Toute salariée a le droit de suspendre son contrat de travail, au titre d'un congé de maternité, pendant une durée minimale de 20 semaines hors congé pathologique. En cas d'état pathologique constaté médicalement, la suspension du contrat de travail est prorogée conformément aux dispositions en vigueur. Il demeure entendu que les congés accordés par la convention au-delà de ceux fixés par les dispositions légales et réglementaires seront déterminés par un accord prévu entre l'employeur et l'intéressée. Cette durée peut être portée jusqu'à 46 semaines maximum, selon les dispositions en vigueur du code du travail.
Dans tous les cas, les salariées en état de grossesse ne peuvent être occupées pendant une période minimale de 8 semaines au total, avant et après leur accouchement.
Il est interdit d'employer des femmes en couches dans les 6 semaines qui suivent leur délivrance.
Le maintien de la rémunération à la charge de l'employeur en complément des prestations en espèces versées par la sécurité sociale et éventuellement des garanties de prévoyance est réservé au profit des salariées justifiant au minimum d'un an de présence dans l'entreprise au 6e mois de leur grossesse. L'employeur complète ces indemnités à concurrence de 100 % du salaire mensuel net de l'intéressée.
Les salariées perçoivent directement les indemnités journalières servies par le régime d'assurance maternité de la sécurité sociale et, le cas échéant, par le régime de prévoyance. Il est cependant possible pour l'employeur, avec l'accord de l'intéressée, d'être subrogé dans les droits de l'assurée en percevant directement les indemnités des régimes de sécurité sociale et de prévoyance. La durée du congé de maternité est prise en compte pour l'appréciation des droits liés à l'ancienneté.
À l'issue de ce congé, la salariée est réintégrée dans l'emploi qu'elle occupait auparavant ou dans un poste similaire.
2° Congé de paternité et d'accueil de l'enfant
Le congé de paternité et d'accueil de l'enfant est ouvert à tout salarié, père de l'enfant, ou à toute personne salariée en couple (mariage, Pacs ou concubinage) avec la mère de l'enfant.
La durée totale de ce congé est de :
– 25 jours calendaires pour la naissance d'un seul enfant ;
– 32 jours calendaires pour la naissance de plusieurs enfants.
Le ou la salarié (e) bénéficiant du congé de paternité et d'accueil de l'enfant devra prendre 4 jours de congés immédiatement après le congé de naissance. Les jours restants (21 jours ou 28 jours selon la situation) pourront être pris de manière fractionnée dans les conditions définies à l'article L. 1225-35 du code du travail.
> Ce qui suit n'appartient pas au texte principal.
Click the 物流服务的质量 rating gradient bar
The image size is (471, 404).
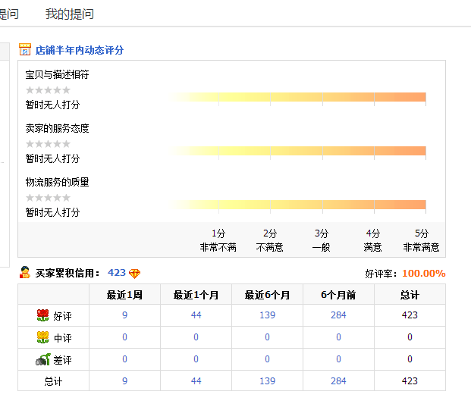pyautogui.click(x=299, y=205)
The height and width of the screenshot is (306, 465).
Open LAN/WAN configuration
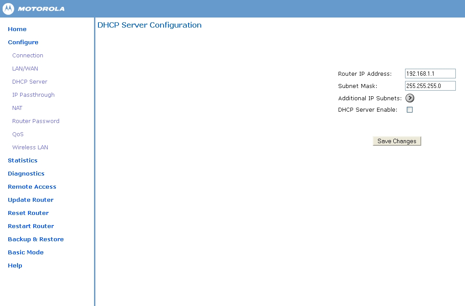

Le maintien de la rémunération à la charge de l'employeur en complément des prestations en espèces versées par la sécurité sociale et éventuellement des garanties de prévoyance est réservé au profit des salariés justifiant au minimum d'un an de présence dans l'entreprise au jour de la naissance de l'enfant. L'employeur complète ces indemnités à concurrence de 100 % du salaire mensuel net de l'intéressé.
Si l'enfant est hospitalisé immédiatement après la naissance, le ou la salarié (e) a droit à un congé d'une durée maximale de 30 jours calendaires. Ce congé se cumule avec la durée du congé de paternité et d'accueil de l'enfant. Il prend fin à la sortie de l'hospitalisation de l'enfant.